Am Samstag endet der Deutsche Psychotherapie-Kongress. Einen Schwerpunkt im Programm bildete die Frage, wie Selbsttötungen sich vermeiden lassen. Ein schwieriges Thema, das auch die Politik umtreibt.

“Warum bin ich so komisch?”, “wird mich jemals jemand mögen?” oder schlicht “ich bin fertig”: auf den ersten Blick typische Teenager-Sätze. Doch manchmal steckt mehr dahinter als eine schwierige Phase, warnt die US-Psychiaterin Joan Asarnow. Denn: Die Suizidraten unter jungen Menschen bleiben hoch. Wie man Selbsttötungen verhindern und Suizidgedanken stoppen kann, war ein zentrales Thema beim Deutschen Psychotherapie-Kongress, der am Samstag in Berlin zu Ende geht.

Jugendlichen falle es schwerer als Erwachsenen, sich selbst zu regulieren, betont Asarnow. Wenn sie anhaltende Verzweiflung, ein Gefühl von Verlorenheit oder geringem Selbstwert schilderten, gelte es daher, schnell zu handeln. Eine Maßnahme: den Zugang zu möglichen Methoden beschränken, etwa Medikamente oder Messer sicher verstauen.

Auch auf politischer Ebene wird gefordert, etwa den Zugang zu Bahngleisen oder hohen Gebäuden besser zu kontrollieren. Anfang Mai hatte Bundesgesundheitsminister Karl Lauterbach (SPD) eine Nationale Suizidpräventionsstrategie vorgestellt – Fachleute dringen zudem darauf, bestehende Angebote rechtlich abzusichern.

Die Politik sehe den “brennenden Bedarf”, betonte Silke Heinemann auf dem Kongress. Die Abteilungsleiterin im Bundesgesundheitsministerium vertrat Lauterbach als Schirmherrn der Veranstaltung. Vorgesehen sind demnach eine zentrale Anlaufstelle, ein besseres Monitoring sowie die Schulung von Fachkräften.

Untersuchungen aus den USA belegen den Erfolg von umfassender Prävention, sagt Expertin Asarnow. Gezielte Programme seien aufwendig und teuer, ebenso eine Rund-um-die-Uhr-Erreichbarkeit. Dies sei jedoch notwendig, um Menschen etwa nach einem Klinikaufenthalt in kritischen Momenten begleiten zu können, ihnen zu helfen, das Gelernte anzuwenden. “Prävention wirkt – aber man muss am Ball bleiben.”

Zu der Frage, was digitale Technologien in diesem Zusammenhang leisten können, forscht die Freiburger Psychologin Rebekka Büscher. Ergebnis: Es ist kompliziert – und viele Faktoren sind noch kaum untersucht. So gibt es laut Büscher zu Videotherapien oder einer Verzahnung von digitalen und Vor-Ort-Angeboten (“Blended Care”) wenig belastbare Daten.

Selbsthilfe-Programme gelten als kostengünstig, schnell verfügbar und niedrigschwellig – im Gegensatz zu Psychotherapien, auf die Erkrankte oft lange warten müssen. Zudem wünschten sich viele Menschen, ihr Problem allein lösen zu können, erklärt die Expertin. Doch der wachsende Markt an digitalen Hilfsmitteln ist schwer überschaubar – und während manche Programme laut Büschers Forschung zumindest die Gedanken an Suizid zu reduzieren helfen, werden andere rasch abgebrochen.

Einträge des Datensatzes

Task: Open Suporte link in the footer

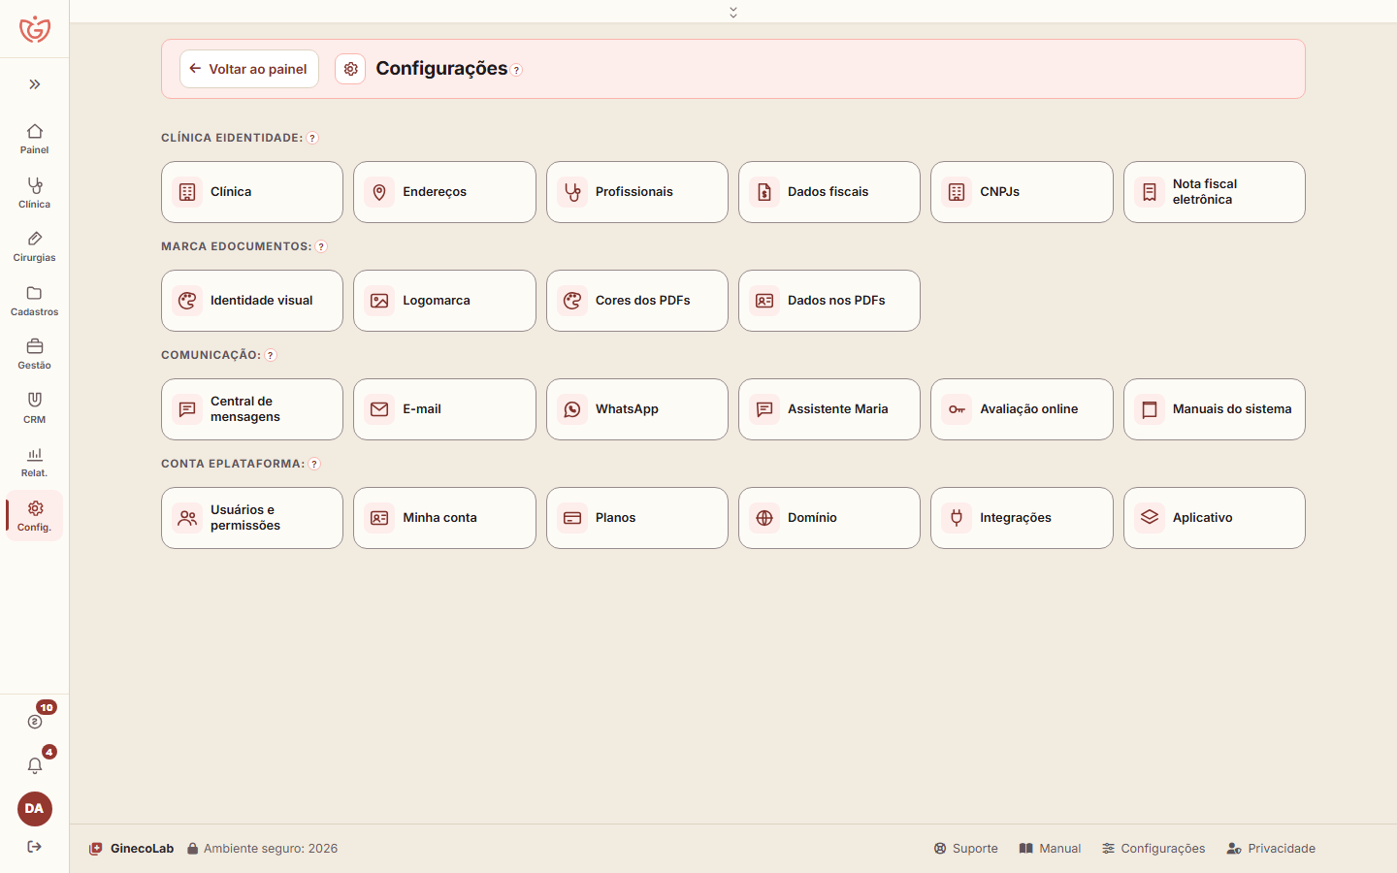Action: [965, 848]
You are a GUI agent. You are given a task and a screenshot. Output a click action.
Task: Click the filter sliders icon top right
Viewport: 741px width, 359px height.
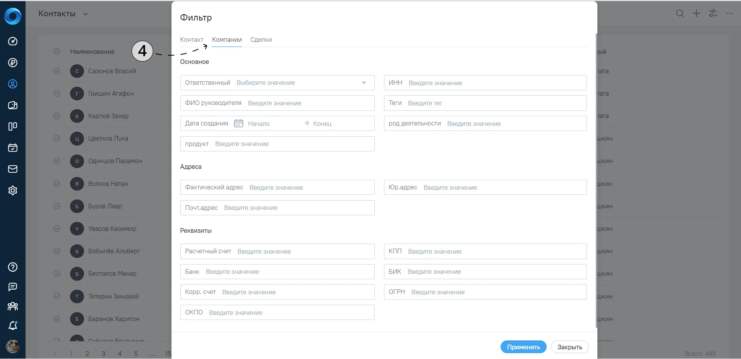(713, 14)
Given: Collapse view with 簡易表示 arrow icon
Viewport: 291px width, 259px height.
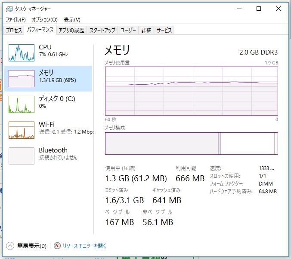Looking at the screenshot, I should 10,246.
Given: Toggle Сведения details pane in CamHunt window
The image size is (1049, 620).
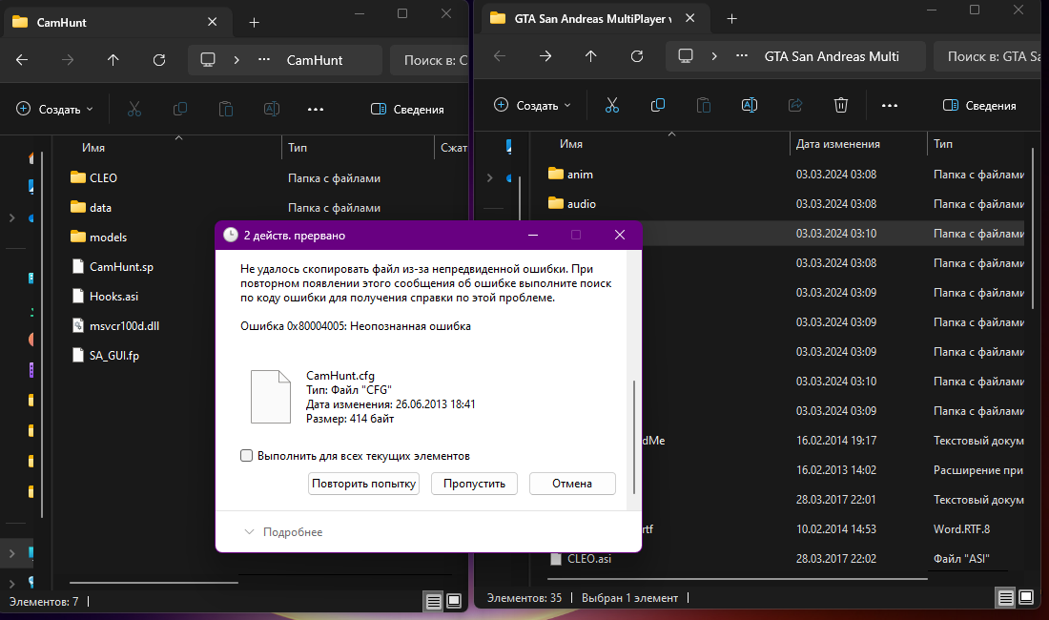Looking at the screenshot, I should coord(407,109).
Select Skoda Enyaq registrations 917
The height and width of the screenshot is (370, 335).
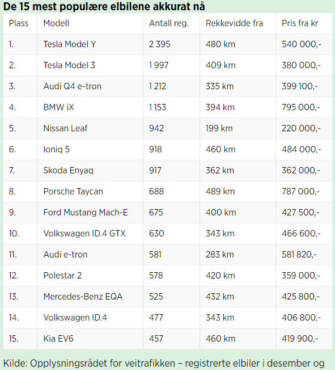tap(155, 171)
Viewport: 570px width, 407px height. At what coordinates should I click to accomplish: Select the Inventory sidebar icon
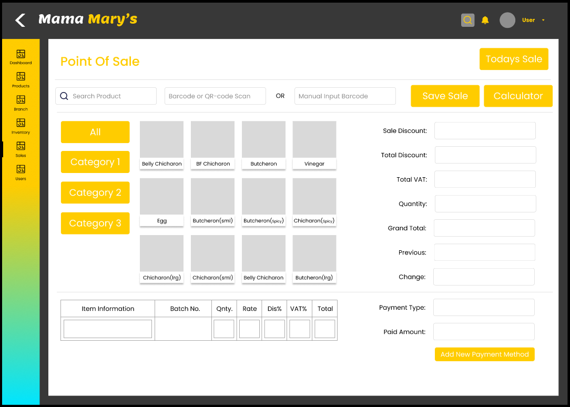[21, 124]
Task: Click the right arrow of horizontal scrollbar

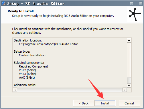Action: point(125,90)
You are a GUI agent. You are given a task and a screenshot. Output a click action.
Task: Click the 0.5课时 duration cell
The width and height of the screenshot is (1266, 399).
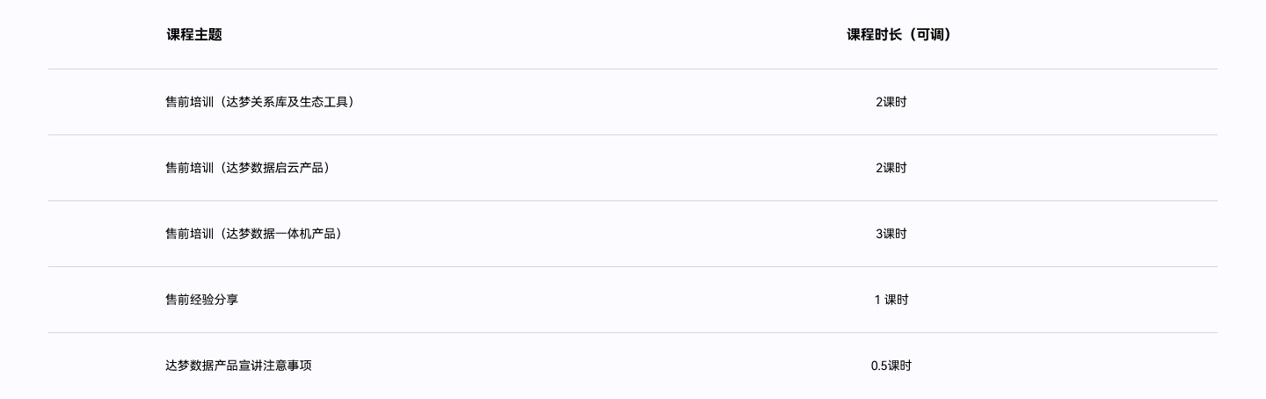891,366
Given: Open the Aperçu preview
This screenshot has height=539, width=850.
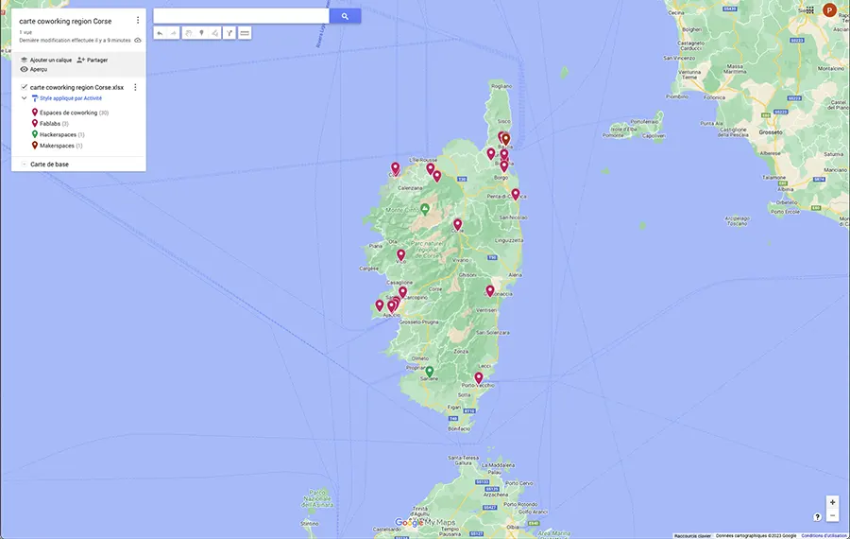Looking at the screenshot, I should pyautogui.click(x=34, y=69).
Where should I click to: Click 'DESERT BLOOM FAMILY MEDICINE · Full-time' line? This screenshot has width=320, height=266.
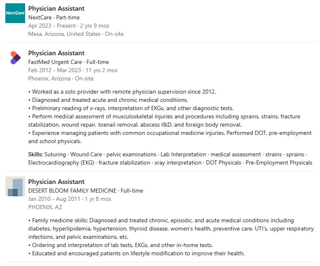[85, 191]
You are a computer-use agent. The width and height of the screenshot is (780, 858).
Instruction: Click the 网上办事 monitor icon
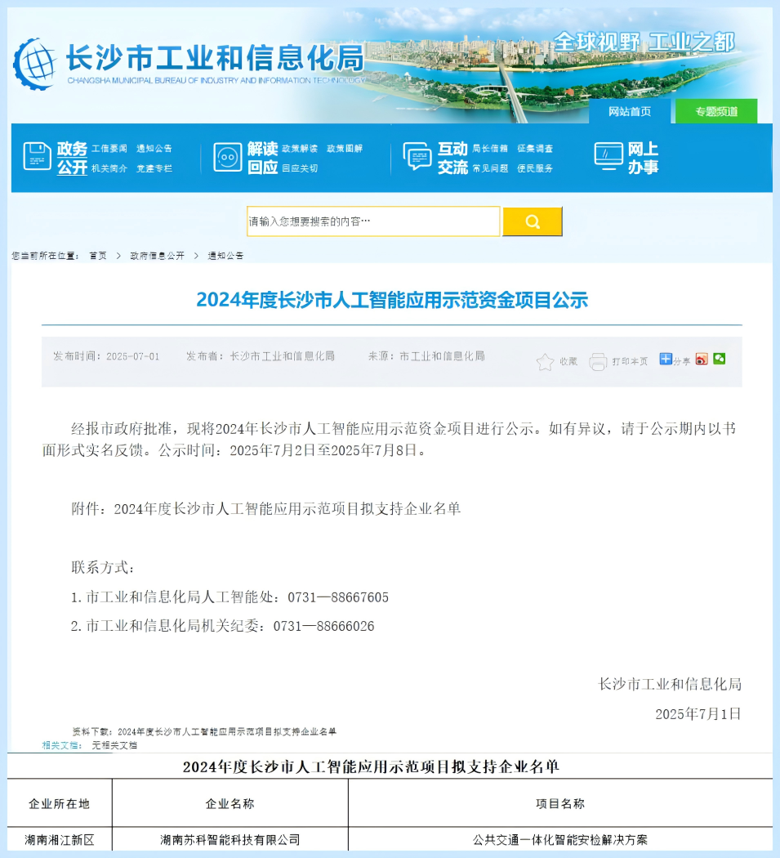pos(608,157)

*Aufgabenbeschreibung:* Geben Sie aus dem Text über Suizidprävention den Abschnitt wortgetreu aus, der mit den Worten „Auch auf politischer“ beginnt und mit „Schulung von Fachkräften.“ schließt.

*Lösung:*
Auch auf politischer Ebene wird gefordert, etwa den Zugang zu Bahngleisen oder hohen Gebäuden besser zu kontrollieren. Anfang Mai hatte Bundesgesundheitsminister Karl Lauterbach (SPD) eine Nationale Suizidpräventionsstrategie vorgestellt – Fachleute dringen zudem darauf, bestehende Angebote rechtlich abzusichern.

Die Politik sehe den “brennenden Bedarf”, betonte Silke Heinemann auf dem Kongress. Die Abteilungsleiterin im Bundesgesundheitsministerium vertrat Lauterbach als Schirmherrn der Veranstaltung. Vorgesehen sind demnach eine zentrale Anlaufstelle, ein besseres Monitoring sowie die Schulung von Fachkräften.